Me parece que essa semente foi lançada, às vezes ela germina, às vezes não, às vezes ela dá frutos maravilhosos e frondosos, às vezes vai ser um brotinho ali que precisa ser regado, mas eu acredito muito que essas sementes foram lançadas. Eu acho que isso pode ter efeitos muito modificadores na vida dessas mulheres, na forma como elas leem o mundo, na forma como elas leem a si mesmas, e por que não na forma como elas vão escrever as histórias delas para além das grades da cadeia?
4. Pode compartilhar alguns exemplos de assuntos e temas abordados nos textos das detentas? Existe algum texto em particular que teve um impacto significativo na equipe organizadora?
Os textos das detentas falam bastante de saudade, de traumas, de faltas, mas também existe ali, eu acho que isso é uma das coisas mais bonitas, uma certa esperança, de seguir, de continuar, apesar da solidão, apesar de tudo, de todos os limites.
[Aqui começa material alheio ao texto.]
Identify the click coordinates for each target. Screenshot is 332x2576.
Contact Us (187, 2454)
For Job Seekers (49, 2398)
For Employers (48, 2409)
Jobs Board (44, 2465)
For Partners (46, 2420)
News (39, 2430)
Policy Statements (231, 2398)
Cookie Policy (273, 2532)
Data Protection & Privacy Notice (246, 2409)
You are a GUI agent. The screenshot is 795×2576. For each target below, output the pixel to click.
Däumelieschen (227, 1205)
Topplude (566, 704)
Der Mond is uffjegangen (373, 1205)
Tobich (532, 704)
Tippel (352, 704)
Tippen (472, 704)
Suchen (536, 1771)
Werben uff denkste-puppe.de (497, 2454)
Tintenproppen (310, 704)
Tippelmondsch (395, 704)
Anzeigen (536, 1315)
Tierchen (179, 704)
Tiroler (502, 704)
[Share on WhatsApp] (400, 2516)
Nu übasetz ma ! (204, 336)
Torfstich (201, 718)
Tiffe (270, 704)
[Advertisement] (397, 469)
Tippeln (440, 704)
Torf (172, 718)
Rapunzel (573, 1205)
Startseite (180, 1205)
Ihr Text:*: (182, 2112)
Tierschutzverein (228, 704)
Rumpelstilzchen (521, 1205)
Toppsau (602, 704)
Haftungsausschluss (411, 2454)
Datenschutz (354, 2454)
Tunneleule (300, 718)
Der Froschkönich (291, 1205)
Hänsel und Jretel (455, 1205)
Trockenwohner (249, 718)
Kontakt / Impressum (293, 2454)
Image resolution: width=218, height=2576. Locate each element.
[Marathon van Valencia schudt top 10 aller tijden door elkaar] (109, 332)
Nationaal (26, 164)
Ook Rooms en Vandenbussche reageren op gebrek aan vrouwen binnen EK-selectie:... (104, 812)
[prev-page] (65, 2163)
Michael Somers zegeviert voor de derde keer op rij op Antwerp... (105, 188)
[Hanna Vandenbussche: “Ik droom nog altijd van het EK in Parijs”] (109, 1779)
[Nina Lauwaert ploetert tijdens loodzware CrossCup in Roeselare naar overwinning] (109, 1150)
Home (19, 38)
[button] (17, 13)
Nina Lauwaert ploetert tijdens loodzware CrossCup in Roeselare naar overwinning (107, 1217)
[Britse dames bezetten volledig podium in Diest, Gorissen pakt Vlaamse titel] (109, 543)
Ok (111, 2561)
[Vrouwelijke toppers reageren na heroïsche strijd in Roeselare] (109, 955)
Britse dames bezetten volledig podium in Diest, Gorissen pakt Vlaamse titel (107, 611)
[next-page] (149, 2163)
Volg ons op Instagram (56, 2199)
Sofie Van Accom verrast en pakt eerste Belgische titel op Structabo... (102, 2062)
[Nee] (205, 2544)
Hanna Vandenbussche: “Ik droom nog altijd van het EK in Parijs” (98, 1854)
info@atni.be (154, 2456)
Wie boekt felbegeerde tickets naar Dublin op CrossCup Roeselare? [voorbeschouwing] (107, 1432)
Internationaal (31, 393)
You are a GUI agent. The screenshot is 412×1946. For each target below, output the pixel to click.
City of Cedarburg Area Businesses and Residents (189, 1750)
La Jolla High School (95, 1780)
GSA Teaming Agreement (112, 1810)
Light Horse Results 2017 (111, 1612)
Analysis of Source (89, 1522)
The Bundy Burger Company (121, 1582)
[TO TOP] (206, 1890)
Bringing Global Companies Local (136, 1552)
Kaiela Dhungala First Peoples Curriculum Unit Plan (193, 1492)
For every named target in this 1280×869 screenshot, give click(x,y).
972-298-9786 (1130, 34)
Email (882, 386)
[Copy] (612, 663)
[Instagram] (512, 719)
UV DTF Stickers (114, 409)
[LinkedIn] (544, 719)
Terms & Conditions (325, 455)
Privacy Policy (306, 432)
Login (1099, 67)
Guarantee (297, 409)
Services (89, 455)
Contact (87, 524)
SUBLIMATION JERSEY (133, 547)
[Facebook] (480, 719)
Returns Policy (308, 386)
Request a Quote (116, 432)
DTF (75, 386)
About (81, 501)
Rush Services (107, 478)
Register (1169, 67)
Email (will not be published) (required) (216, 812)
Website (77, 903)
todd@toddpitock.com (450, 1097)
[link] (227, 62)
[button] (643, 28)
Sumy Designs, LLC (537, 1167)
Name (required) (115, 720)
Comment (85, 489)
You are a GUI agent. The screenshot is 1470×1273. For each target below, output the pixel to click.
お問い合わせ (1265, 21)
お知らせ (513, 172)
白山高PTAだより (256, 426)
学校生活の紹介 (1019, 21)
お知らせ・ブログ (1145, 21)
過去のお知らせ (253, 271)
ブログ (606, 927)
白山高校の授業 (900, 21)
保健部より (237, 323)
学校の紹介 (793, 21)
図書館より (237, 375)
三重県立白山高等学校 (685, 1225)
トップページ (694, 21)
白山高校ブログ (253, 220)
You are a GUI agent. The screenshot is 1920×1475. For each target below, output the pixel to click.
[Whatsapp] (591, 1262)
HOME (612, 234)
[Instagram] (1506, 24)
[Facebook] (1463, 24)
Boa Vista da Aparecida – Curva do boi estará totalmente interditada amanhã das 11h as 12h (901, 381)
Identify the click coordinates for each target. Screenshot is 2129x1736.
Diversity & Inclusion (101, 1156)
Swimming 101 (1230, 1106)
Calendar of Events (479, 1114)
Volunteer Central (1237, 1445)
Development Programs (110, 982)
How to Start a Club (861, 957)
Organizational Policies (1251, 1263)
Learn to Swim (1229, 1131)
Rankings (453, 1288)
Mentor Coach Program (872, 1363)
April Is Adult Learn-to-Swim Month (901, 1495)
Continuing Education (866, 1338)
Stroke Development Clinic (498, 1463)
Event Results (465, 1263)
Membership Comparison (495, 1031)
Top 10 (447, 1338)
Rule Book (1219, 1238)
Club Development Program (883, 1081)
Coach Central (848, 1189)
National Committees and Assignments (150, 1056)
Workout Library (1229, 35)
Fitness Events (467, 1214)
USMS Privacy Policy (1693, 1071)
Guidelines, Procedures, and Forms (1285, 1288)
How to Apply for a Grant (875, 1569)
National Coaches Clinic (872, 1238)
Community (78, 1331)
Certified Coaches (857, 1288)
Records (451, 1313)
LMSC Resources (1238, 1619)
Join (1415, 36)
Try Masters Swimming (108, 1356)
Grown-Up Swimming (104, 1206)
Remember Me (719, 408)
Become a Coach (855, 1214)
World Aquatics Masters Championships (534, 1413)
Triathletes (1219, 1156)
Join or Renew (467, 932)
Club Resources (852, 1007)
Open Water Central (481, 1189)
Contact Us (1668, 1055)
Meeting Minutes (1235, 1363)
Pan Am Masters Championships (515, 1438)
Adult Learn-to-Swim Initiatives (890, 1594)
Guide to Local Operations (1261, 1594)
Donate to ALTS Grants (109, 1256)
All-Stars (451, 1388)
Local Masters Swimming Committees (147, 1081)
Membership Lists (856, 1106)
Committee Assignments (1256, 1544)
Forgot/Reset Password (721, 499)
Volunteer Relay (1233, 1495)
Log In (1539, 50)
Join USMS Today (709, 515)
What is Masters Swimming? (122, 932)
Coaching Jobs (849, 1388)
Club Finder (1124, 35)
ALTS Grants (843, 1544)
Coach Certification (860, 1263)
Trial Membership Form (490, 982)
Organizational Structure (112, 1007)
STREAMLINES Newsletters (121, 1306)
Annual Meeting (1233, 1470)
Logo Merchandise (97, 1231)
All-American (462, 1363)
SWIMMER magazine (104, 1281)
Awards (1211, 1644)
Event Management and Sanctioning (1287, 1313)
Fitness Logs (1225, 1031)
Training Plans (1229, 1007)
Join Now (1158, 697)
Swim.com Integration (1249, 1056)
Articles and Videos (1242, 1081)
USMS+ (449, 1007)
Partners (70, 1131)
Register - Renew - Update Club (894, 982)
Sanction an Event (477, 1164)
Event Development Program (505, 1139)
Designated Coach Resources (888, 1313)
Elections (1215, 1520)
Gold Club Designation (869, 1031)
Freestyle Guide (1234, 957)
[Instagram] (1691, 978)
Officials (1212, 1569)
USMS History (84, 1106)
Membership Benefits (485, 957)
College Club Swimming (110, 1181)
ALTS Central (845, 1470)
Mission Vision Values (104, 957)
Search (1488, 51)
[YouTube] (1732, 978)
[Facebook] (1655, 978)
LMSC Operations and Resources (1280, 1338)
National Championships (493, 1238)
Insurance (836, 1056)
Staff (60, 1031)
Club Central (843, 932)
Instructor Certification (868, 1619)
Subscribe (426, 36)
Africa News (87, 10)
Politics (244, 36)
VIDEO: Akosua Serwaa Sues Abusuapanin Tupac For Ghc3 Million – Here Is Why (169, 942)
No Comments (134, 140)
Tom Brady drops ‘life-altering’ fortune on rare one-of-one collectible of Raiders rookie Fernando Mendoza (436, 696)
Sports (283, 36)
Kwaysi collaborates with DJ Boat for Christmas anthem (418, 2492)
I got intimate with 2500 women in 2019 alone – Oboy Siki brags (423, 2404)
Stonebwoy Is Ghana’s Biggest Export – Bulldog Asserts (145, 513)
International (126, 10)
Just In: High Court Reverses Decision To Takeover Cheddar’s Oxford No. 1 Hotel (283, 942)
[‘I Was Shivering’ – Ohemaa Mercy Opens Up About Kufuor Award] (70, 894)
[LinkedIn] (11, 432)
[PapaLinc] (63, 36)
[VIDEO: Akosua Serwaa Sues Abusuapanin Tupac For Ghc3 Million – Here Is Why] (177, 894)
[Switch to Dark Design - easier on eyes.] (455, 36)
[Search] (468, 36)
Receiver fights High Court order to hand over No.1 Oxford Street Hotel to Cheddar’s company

Então eu acho que a gente tem esses dois movimentos nos textos delas. Ao mesmo tempo que a gente tem a dor, a gente tem esse olhar que acredita que em algum momento isso pode ser diferente. Tem um texto lá para o final do e-book que é uma carta que uma delas escreveu para mim no final da oficina, e ela vai dizer uma coisa muito linda, que sempre me faz chorar, ela vai dizer que espera me encontrar em outros lugares, que não a cadeia, talvez uma fila de livraria. Acho que foi o texto que mais me emocionou, exatamente por essa possibilidade de, por meio da oficina, essa mulher que está ali encarcerada conseguir imaginar um outro futuro.
Então, isso me emocionou muito, a gente chorou no dia, porque elas leram. A gente teve um sarau final, então elas leram esses textos. Foi muito bonito. Esse texto pegou a gente em cheio. Mas são vários, todos eles mexem muito. Tenho recebido vários feedbacks das pessoas que estão lendo, extremamente emocionadas e tocadas pelos textos delas. E que são, eu ressalto, de muita qualidade. É literatura, no final das contas, essa literatura que não precisa ser um luxo.